Another cause of difficulty arises out of the Lord’s relationship to his own death. It is affirmed in Scripture that “by his own blood he entered in once into the holy place having obtained eternal redemption”; and that “God brought from the dead the great Shepherd of the sheep through the blood of the everlasting covenant”; and that he was saved out of death. He needed redemption; he needed salvation from death. The confusion arises when we isolate him from his work. He was there to be our Saviour, and but for our needs we may reverently say he would not have been there.

The Purpose of God

God purposed that as by man came death, by man must come resurrection. He must be one who died but whose resurrection was assured. God set him forth to declare His righteousness, that identifying ourselves with him we subscribe to the declaration of God’s righteousness made by him.
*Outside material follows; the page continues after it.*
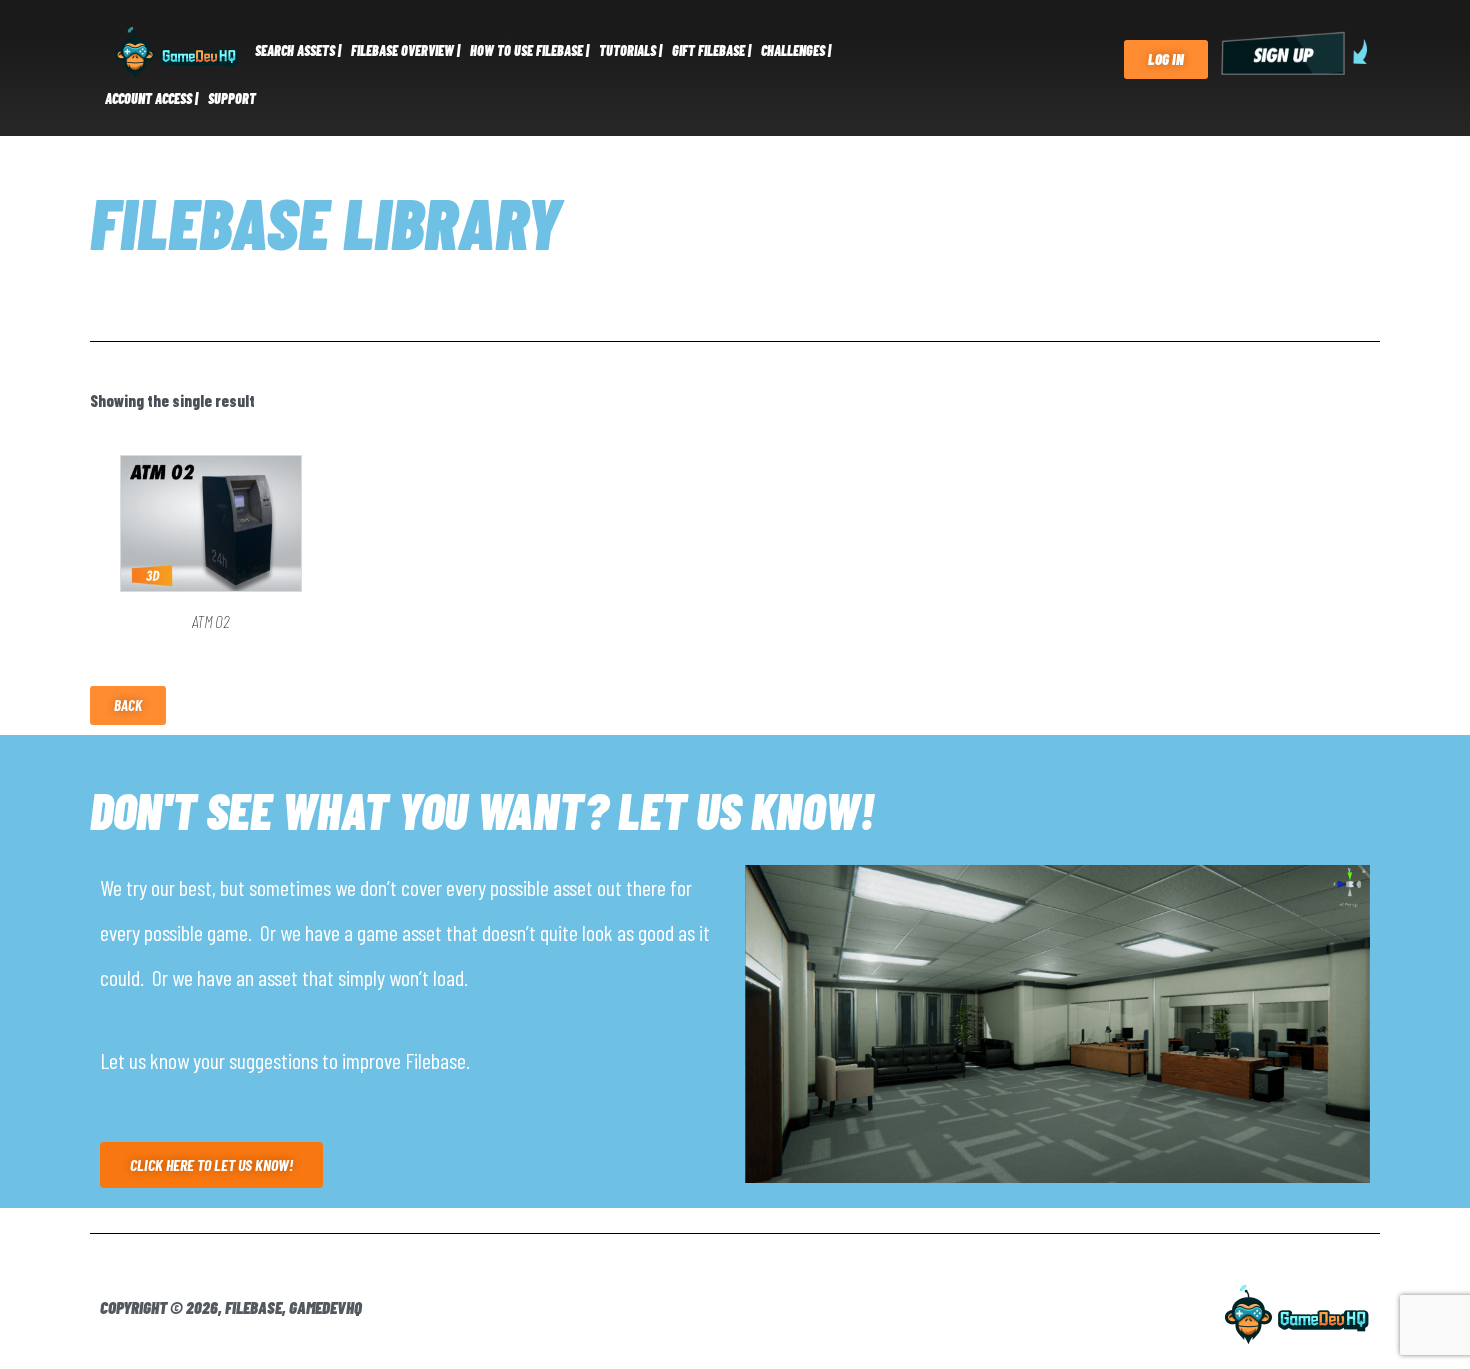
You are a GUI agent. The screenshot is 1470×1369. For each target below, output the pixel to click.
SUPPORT (232, 98)
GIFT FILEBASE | (711, 50)
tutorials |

He did these things for himself that it might be for us. We are not entitled to say what he would have had to do had he stood alone—that is purely hypothetical, neither may we say that because God required his death in the given circumstances in becoming our Saviour, God would have required the same under different conditions. We do not know. On the one hand we must accept what is written concerning his benefit from his own work, while on the other hand we keep clearly in mind that the purpose of it all was that we might be saved through him.

These added comments will, we hope, help to keep in right perspective the revealed facts concerning sin, and the use of the word by the figure of personification and metonymy.

The Love of God

The wondrous love of God in giving Jesus, his perfect obedience to the Father, even unto death on the Cross, the offer of the forgiveness of sins, the promise of life by the transformation of our bodies like unto the body of his glory, the provision of one who ever liveth to make intercession for us, and who can save to the uttermost— these and kindred truths can be overlaid with cloudy and mystifying strifes of words, which dishearten the simple earnest believer, annoy the earnest seeker after the deeper things of divine truth, and destroy the soul enlarging and purifying effects which God intended the offering of His Son should produce. The love of Christ constrains to holiness, not to strife.